(What to do): Output all of the entries exactly as written.

(Records to use):
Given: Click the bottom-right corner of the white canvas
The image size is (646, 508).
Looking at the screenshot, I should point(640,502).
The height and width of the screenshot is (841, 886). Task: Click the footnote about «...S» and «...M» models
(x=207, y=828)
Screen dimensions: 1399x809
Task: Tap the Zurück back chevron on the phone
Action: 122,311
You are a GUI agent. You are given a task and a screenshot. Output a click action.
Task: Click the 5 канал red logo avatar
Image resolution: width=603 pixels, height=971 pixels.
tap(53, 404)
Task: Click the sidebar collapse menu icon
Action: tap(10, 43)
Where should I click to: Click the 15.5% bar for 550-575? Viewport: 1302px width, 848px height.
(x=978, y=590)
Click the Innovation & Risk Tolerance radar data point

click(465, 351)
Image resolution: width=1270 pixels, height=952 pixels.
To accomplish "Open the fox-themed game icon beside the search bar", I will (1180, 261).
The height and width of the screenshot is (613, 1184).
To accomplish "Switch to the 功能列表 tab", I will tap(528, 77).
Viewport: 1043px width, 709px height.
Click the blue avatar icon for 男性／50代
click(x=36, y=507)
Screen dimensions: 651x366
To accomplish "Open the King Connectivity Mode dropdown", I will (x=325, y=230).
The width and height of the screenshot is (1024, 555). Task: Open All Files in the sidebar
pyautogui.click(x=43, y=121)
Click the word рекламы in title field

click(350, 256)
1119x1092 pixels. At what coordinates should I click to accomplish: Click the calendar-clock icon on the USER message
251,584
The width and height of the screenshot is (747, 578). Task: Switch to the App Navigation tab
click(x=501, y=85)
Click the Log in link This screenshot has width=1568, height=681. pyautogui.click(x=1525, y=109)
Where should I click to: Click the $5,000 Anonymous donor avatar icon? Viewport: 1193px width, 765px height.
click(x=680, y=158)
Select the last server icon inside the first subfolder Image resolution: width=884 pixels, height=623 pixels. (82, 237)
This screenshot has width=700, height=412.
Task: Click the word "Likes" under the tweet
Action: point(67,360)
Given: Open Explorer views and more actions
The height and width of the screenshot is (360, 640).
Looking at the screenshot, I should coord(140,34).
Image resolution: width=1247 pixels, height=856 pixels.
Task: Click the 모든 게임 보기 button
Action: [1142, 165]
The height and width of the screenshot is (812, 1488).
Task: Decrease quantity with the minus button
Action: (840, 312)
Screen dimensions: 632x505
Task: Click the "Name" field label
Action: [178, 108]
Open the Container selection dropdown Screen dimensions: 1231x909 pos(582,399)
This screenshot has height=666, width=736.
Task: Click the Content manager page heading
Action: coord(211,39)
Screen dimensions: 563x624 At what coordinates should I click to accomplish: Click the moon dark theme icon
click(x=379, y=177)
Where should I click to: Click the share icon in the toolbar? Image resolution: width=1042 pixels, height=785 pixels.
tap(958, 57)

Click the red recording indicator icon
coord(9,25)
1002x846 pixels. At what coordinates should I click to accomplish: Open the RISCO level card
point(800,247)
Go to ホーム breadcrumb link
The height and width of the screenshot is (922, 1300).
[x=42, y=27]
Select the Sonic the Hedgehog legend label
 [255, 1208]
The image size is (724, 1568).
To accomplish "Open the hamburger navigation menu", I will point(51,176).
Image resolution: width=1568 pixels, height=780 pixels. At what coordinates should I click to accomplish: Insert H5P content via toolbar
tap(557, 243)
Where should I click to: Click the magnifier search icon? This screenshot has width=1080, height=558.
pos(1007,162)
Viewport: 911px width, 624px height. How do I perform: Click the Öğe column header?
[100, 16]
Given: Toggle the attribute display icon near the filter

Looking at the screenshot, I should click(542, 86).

(Result of the exercise):
Given: Click the bottom-right corner of the white canvas
The image size is (646, 508).
Looking at the screenshot, I should point(640,502).
The height and width of the screenshot is (841, 886). Task: Click the footnote about «...S» and «...M» models
(x=207, y=828)
Screen dimensions: 1399x809
Task: Tap the Zurück back chevron on the phone
Action: 122,311
You are a GUI agent. You are given a task and a screenshot. Output a click action.
Task: Click the 5 канал red logo avatar
Image resolution: width=603 pixels, height=971 pixels.
tap(53, 404)
Task: Click the sidebar collapse menu icon
Action: tap(10, 43)
Where should I click to: Click the 15.5% bar for 550-575? Viewport: 1302px width, 848px height.
(x=978, y=590)
Click the Innovation & Risk Tolerance radar data point

click(465, 351)
Image resolution: width=1270 pixels, height=952 pixels.
To accomplish "Open the fox-themed game icon beside the search bar", I will (1180, 261).
The height and width of the screenshot is (613, 1184).
To accomplish "Switch to the 功能列表 tab", I will tap(528, 77).
Viewport: 1043px width, 709px height.
Click the blue avatar icon for 男性／50代
click(x=36, y=507)
Screen dimensions: 651x366
To accomplish "Open the King Connectivity Mode dropdown", I will (x=325, y=230).
The width and height of the screenshot is (1024, 555). Task: Open All Files in the sidebar
pyautogui.click(x=43, y=121)
Click the word рекламы in title field

click(350, 256)
1119x1092 pixels. At what coordinates should I click to accomplish: Click the calendar-clock icon on the USER message
251,584
The width and height of the screenshot is (747, 578). Task: Switch to the App Navigation tab
click(x=501, y=85)
Click the Log in link This screenshot has width=1568, height=681. pyautogui.click(x=1525, y=109)
Where should I click to: Click the $5,000 Anonymous donor avatar icon? Viewport: 1193px width, 765px height.
click(x=680, y=158)
Select the last server icon inside the first subfolder Image resolution: width=884 pixels, height=623 pixels. (82, 237)
This screenshot has width=700, height=412.
Task: Click the word "Likes" under the tweet
Action: point(67,360)
Given: Open Explorer views and more actions
The height and width of the screenshot is (360, 640).
Looking at the screenshot, I should coord(140,34).
Image resolution: width=1247 pixels, height=856 pixels.
Task: Click the 모든 게임 보기 button
Action: [1142, 165]
The height and width of the screenshot is (812, 1488).
Task: Decrease quantity with the minus button
Action: (840, 312)
Screen dimensions: 632x505
Task: Click the "Name" field label
Action: [178, 108]
Open the Container selection dropdown Screen dimensions: 1231x909 pos(582,399)
This screenshot has height=666, width=736.
Task: Click the Content manager page heading
Action: coord(211,39)
Screen dimensions: 563x624 At what coordinates should I click to accomplish: Click the moon dark theme icon
click(x=379, y=177)
Where should I click to: Click the share icon in the toolbar? Image resolution: width=1042 pixels, height=785 pixels.
tap(958, 57)

Click the red recording indicator icon
coord(9,25)
1002x846 pixels. At what coordinates should I click to accomplish: Open the RISCO level card
point(800,247)
Go to ホーム breadcrumb link
The height and width of the screenshot is (922, 1300).
[x=42, y=27]
Select the Sonic the Hedgehog legend label
 [255, 1208]
The image size is (724, 1568).
To accomplish "Open the hamburger navigation menu", I will point(51,176).
Image resolution: width=1568 pixels, height=780 pixels. At what coordinates should I click to accomplish: Insert H5P content via toolbar
tap(557, 243)
Where should I click to: Click the magnifier search icon? This screenshot has width=1080, height=558.
pos(1007,162)
Viewport: 911px width, 624px height. How do I perform: Click the Öğe column header?
[100, 16]
Given: Toggle the attribute display icon near the filter

Looking at the screenshot, I should click(542, 86).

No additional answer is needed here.